> [WHAT TO WORK ON]:
Take each line of the records below that contains the string "computer" and copy it.

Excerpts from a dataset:
[Start of Attachment]

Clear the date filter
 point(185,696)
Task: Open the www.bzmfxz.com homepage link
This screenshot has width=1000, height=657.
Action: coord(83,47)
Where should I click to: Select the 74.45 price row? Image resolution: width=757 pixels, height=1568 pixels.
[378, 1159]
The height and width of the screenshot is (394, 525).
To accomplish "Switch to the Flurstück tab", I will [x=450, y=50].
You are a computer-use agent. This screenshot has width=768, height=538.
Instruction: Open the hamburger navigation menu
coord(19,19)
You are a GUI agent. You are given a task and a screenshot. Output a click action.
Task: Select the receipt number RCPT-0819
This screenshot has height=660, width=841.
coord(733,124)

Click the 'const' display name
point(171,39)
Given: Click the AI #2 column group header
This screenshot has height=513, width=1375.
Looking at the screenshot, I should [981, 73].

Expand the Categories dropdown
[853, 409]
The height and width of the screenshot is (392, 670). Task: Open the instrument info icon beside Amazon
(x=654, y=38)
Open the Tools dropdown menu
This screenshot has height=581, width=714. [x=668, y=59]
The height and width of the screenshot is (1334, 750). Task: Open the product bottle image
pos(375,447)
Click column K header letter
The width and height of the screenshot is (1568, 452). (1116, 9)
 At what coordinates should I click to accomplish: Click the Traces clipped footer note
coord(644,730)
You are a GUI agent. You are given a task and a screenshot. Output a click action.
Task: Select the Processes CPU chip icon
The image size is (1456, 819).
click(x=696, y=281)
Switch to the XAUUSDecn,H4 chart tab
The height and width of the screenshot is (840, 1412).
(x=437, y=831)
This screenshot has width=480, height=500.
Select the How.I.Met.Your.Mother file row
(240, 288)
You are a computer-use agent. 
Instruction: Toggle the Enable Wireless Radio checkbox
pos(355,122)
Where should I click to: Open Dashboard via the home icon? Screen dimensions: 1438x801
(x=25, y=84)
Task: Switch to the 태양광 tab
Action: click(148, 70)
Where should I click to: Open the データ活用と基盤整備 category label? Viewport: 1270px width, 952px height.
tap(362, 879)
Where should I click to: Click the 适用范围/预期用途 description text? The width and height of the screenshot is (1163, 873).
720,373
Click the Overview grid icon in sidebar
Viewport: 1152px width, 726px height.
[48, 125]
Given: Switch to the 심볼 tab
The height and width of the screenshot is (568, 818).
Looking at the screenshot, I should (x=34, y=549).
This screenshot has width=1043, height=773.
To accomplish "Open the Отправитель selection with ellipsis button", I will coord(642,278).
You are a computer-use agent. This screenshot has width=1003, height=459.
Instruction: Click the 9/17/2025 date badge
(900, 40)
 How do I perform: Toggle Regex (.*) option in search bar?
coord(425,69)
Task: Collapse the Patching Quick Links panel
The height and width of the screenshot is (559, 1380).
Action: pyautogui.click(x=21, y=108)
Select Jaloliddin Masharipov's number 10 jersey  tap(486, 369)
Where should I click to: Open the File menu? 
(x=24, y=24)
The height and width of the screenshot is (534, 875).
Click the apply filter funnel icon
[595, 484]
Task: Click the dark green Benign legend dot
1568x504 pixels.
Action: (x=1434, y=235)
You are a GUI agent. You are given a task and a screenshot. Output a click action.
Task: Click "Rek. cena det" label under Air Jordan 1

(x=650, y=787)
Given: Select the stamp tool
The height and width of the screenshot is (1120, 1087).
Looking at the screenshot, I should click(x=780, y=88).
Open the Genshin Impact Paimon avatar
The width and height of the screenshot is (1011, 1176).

[End of Attachment]

> [RESULT]:
You are a computer-use agent. This screenshot has width=768, height=538.
You are a computer-use agent. 
You are a computer-use agent. This screenshot has width=1003, height=459.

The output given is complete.